I Paesi di tutto il mondo hanno messo in atto procedure di autorizzazione per mantenere le persone al sicuro. Ci sono modi per garantire la qualità, pur consentendo ai rifugiati di contribuire. L’UNHCR ha sostenuto diversi approcci innovativi per consentire ai medici di lavorare nei campi da loro scelti, mettendoli sulla strada di una eventuale licenza o certificazione.
Il Consiglio d’Europa e l’UNHCR il mese scorso hanno raccomandato agli Stati di utilizzare il Passaporto Europeo delle Qualifiche per i Rifugiati, che aiuta a documentare e convalidare le qualifiche all’estero, per dare a un maggior numero di operatori sanitari rifugiati un modo per partecipare alla risposta COVID-19. E l’Europa ha visto diversi paesi sperimentare modi per aiutare gli operatori sanitari rifugiati e migranti a contribuire con le loro competenze.
L’Irlanda, la Francia e il Regno Unito stanno valutando misure che renderebbero più facile assumere medici rifugiati e migranti per aiutare a rispondere al coronavirus.
In Francia, il governo ha permesso ai medici formati all’estero di lavorare, ma solo sotto supervisione o nei territori francesi d’oltremare.
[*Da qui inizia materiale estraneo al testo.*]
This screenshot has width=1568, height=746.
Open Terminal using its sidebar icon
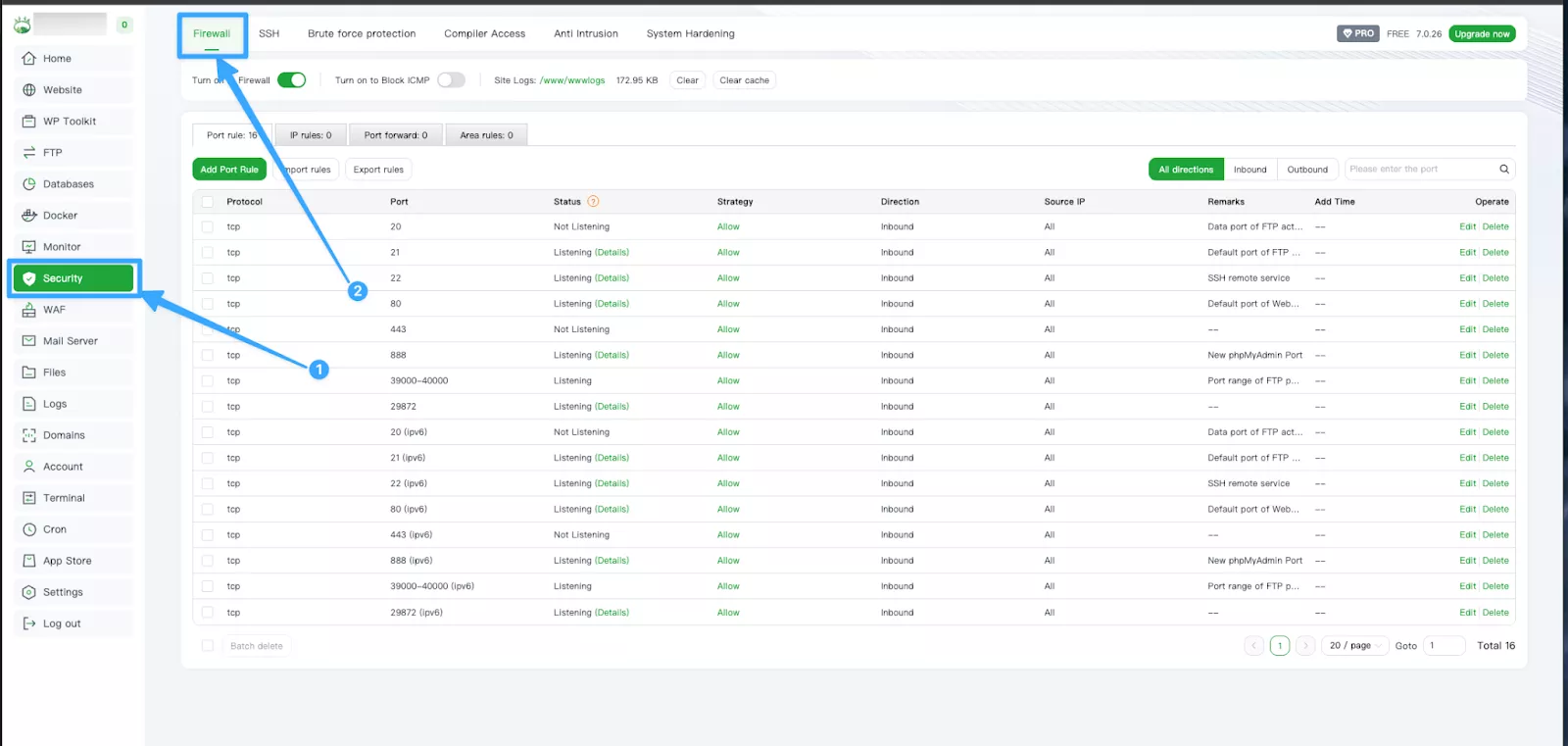click(29, 498)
Nella regione della Sassonia, in Germania, i funzionari stanno valutando misure che consentirebbero loro di svolgere solo ruoli di supporto.
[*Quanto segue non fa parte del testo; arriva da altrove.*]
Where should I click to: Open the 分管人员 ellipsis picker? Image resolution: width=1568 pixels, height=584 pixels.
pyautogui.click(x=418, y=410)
In molti Paesi, superare la percezione che i diplomi provenienti da altri paesi non siano abbastanza buoni è una sfida. Ma i sostenitori dei rifugiati e degli immigrati dicono che si possono mantenere standard elevati pur riducendo la burocrazia superflua e costosa.
La pandemia ha portato alcuni governi a rimuovere gli ostacoli inutili. E ora la speranza di rifugiati e migranti che si sono formati all’estero e che stanno rischiando la loro vita, è che i paesi che stanno sostenendo li sosterranno – anche dopo la fine dell’emergenza.
“Con la pandemia, siamo davvero concentrati su come far sì che le persone con una formazione internazionale possano iniziare un percorso che non sacrifica la qualità, ma riduce gli ostacoli”, ha detto Jina Krause-Vilmar, presidente e CEO di Upwardly Global, un’organizzazione no-profit americana che fornisce formazione professionale, networking e programmi di formazione per i rifugiati e i migranti. “Questo ha aperto le porte”.